Writing the Sixth Sense
Someone on a Facebook thread today asked about how to cultivate her psychic powers, as a way of connecting to her ethnic heritage.
I felt compelled to pipe in since, as readers of Leaving India know, my great-great-grandfather Motiram (at left) was reputed to be psychic.
At the risk of sounding woo-woo to some people, I’ll say that in writing intimately about my long-gone ancestors, I found it extremely helpful to develop my own spiritual relationships and connections. So I said:
For me, writing really helps the most. Keeping a dream journal. Writing questions just before sleep, then being ready to write answers if they are present when I wake up. Nurturing my imaginative space with images, metaphors, beauty, experiences in nature, art. Developing a personal metaphorical language so that I know what stuff “means” to me. Like, if you know a certain color resonates — or images, or gems, or a tarot image — try carrying it around or wearing it or looking at it every day for a week/month — inviting it in and getting to know it. What happens if I wear red every day for a month, what energies shift around me? Or blue? Taking notes/noticing that sixth-sense level of reality as much of the time as I can. Squinting, peeking, peering, opening my eyes (+ 3rd eye) to see what others don’t see/say.

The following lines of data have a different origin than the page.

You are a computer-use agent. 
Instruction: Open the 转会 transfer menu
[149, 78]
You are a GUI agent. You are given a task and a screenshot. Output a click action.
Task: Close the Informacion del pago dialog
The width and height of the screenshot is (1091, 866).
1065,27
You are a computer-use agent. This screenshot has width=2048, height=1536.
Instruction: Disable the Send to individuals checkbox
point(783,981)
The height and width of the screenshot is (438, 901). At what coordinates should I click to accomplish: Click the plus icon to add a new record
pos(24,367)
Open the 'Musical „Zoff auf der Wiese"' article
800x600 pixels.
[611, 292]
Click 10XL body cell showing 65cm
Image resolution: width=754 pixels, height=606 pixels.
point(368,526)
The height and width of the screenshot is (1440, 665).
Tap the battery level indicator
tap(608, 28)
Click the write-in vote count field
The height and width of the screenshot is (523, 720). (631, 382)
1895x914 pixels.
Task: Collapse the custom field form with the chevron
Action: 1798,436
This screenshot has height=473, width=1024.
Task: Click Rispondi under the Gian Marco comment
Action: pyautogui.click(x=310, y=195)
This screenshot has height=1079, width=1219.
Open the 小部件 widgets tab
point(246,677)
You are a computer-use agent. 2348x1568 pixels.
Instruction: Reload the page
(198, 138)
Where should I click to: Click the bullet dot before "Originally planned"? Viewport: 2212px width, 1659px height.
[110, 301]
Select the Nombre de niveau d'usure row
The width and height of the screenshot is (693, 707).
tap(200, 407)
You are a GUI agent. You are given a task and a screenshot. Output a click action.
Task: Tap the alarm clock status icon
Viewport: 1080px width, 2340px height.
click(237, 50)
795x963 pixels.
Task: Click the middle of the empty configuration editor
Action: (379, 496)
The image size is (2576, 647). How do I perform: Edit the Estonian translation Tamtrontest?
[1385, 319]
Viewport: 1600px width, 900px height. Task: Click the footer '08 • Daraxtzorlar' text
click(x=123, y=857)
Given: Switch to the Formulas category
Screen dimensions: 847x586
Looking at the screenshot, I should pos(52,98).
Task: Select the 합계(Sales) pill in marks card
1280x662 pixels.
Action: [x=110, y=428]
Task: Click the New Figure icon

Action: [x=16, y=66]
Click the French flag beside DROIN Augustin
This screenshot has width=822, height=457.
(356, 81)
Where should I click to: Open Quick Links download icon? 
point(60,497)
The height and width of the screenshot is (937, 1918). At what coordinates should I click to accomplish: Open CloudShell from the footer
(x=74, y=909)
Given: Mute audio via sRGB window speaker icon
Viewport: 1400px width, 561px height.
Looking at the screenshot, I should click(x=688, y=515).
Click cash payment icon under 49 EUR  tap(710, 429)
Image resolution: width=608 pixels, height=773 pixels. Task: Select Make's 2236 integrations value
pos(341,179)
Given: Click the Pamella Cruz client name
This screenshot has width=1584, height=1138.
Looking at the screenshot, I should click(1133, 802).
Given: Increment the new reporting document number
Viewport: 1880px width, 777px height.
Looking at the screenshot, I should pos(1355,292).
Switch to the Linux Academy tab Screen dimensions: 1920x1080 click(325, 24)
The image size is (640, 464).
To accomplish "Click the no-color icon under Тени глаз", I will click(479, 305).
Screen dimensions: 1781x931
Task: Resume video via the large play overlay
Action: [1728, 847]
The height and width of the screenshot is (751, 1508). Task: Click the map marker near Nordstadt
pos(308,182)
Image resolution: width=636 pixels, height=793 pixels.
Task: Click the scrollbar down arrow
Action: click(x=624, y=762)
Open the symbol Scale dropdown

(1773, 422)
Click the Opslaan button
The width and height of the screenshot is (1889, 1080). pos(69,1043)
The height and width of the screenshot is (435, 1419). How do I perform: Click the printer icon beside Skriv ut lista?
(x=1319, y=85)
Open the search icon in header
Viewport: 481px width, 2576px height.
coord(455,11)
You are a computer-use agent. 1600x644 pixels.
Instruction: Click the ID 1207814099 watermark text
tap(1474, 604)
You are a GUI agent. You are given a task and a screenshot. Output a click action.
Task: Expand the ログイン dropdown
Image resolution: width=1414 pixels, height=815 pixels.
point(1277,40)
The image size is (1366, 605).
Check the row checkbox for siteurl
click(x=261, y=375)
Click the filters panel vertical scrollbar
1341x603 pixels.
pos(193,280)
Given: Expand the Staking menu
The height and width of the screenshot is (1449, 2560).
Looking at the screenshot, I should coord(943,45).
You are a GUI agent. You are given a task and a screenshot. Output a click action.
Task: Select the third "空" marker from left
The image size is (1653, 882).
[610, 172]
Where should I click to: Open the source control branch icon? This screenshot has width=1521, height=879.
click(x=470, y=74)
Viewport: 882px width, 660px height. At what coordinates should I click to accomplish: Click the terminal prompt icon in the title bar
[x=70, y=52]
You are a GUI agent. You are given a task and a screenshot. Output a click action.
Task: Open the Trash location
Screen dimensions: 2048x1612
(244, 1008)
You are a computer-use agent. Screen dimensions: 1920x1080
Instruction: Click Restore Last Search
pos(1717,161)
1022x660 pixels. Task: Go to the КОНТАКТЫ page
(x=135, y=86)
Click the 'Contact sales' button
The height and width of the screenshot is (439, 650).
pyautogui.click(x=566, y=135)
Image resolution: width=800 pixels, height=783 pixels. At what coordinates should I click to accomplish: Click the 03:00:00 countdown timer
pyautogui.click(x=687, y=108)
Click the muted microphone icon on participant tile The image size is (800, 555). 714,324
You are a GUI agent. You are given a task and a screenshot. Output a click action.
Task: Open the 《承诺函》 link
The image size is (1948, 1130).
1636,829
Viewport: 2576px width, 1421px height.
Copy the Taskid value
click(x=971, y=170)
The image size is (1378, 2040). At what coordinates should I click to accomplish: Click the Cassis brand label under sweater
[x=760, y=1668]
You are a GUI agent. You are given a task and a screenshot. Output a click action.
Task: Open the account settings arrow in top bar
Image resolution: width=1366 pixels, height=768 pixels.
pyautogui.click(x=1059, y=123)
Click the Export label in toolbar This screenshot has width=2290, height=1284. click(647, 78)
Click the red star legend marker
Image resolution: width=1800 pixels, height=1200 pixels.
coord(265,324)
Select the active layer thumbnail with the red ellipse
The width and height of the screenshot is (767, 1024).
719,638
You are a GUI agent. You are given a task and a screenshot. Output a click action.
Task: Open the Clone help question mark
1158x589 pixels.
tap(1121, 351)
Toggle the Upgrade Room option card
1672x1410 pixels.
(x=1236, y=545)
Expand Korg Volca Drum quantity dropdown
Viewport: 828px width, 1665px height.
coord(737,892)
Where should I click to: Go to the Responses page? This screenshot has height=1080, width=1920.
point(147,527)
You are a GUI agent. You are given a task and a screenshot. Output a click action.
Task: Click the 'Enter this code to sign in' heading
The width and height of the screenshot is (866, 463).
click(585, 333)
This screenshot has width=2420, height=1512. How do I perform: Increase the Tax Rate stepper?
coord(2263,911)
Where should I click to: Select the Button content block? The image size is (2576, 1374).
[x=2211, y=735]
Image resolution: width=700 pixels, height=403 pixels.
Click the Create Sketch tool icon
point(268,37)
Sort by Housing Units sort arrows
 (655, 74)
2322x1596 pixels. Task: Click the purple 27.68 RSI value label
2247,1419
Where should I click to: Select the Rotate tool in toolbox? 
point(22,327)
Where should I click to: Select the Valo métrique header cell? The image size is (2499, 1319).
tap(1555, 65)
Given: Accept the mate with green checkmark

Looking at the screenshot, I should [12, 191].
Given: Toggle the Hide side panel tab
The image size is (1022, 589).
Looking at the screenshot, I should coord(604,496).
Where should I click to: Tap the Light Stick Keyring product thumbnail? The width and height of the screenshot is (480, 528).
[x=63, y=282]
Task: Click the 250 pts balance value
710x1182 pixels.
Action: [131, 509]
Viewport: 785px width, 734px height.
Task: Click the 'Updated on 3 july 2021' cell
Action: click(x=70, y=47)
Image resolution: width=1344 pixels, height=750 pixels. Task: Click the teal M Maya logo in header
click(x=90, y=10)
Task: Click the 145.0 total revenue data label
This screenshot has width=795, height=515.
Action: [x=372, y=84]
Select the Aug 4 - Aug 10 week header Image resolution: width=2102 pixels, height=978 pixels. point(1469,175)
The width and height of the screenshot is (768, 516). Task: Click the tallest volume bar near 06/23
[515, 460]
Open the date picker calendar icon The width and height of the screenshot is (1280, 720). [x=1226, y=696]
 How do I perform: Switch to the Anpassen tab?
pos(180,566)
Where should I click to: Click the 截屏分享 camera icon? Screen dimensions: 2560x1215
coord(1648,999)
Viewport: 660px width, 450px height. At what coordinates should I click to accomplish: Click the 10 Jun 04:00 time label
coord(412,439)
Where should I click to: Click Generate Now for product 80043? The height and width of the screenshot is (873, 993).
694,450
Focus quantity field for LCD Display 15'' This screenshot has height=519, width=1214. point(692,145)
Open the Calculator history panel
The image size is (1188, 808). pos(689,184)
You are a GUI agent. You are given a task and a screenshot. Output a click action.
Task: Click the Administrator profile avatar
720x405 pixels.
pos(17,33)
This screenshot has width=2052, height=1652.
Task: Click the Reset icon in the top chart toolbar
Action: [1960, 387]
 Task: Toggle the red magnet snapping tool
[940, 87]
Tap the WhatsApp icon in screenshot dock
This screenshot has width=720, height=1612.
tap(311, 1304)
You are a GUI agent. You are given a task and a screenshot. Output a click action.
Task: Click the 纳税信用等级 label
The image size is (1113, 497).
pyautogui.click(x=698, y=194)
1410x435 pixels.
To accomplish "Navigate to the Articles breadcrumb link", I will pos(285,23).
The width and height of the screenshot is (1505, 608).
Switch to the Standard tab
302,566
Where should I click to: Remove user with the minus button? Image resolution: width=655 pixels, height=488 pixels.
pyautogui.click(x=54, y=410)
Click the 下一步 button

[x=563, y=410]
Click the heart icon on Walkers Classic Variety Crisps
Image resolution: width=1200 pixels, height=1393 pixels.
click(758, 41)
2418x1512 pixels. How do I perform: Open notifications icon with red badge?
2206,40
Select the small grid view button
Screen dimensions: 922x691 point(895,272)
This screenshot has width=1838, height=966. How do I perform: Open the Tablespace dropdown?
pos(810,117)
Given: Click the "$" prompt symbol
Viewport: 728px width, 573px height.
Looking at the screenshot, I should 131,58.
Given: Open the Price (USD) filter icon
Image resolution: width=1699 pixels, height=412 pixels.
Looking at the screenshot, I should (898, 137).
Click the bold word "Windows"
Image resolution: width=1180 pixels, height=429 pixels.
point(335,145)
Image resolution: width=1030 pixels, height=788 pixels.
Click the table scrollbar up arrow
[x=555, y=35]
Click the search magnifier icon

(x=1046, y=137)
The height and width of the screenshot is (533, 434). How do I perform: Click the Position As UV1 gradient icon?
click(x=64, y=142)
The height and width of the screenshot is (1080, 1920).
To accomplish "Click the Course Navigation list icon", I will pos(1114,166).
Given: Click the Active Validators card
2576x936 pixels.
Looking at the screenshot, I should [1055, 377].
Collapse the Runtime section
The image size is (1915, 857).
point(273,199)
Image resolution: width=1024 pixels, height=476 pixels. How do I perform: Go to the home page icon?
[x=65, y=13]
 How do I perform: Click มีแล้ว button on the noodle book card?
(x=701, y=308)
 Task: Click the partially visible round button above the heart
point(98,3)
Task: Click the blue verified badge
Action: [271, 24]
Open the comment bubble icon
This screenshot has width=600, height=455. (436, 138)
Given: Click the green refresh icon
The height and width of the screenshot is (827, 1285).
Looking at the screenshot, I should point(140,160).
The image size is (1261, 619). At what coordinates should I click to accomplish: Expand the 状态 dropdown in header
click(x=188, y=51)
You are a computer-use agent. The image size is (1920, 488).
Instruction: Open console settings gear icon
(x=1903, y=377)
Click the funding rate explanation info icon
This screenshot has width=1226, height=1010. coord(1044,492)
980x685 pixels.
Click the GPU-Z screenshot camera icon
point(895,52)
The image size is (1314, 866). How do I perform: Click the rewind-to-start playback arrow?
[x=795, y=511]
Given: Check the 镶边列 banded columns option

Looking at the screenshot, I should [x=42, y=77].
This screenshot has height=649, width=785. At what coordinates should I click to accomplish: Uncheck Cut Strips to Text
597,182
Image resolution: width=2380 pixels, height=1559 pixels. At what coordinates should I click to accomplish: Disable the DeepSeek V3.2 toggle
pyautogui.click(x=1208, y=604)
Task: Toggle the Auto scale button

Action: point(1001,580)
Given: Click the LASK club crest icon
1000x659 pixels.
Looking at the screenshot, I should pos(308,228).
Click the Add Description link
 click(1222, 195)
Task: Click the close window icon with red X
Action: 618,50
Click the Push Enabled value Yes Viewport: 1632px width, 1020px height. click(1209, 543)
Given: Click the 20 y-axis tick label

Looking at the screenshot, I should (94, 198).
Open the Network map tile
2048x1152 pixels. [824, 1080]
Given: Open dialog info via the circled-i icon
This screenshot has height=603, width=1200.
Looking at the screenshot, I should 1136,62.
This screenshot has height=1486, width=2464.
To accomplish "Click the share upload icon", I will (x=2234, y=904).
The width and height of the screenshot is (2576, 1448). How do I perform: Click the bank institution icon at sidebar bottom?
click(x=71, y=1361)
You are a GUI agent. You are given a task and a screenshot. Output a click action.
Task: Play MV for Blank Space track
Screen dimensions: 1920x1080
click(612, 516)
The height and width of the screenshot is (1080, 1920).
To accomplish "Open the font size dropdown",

Writing is a psychic power, after all. So is art-making. Care-taking. Loving.
Activism, too. Later this week, I’m teaching a writing workshop as part of a five-day camp for young South Asian American activists. We’ll work on cultivating the sixth sense: Seeing what others can’t or won’t see. Developing the resilience to keep on looking, witnessing, speaking out. Learning to articulate a new vision. Scrying into the future, toward a better world that we believe can exist, with our own earnest vision.
I think that’s better than all of Bruce Wayne’s paramilitary-industrial-complex “superpowers.”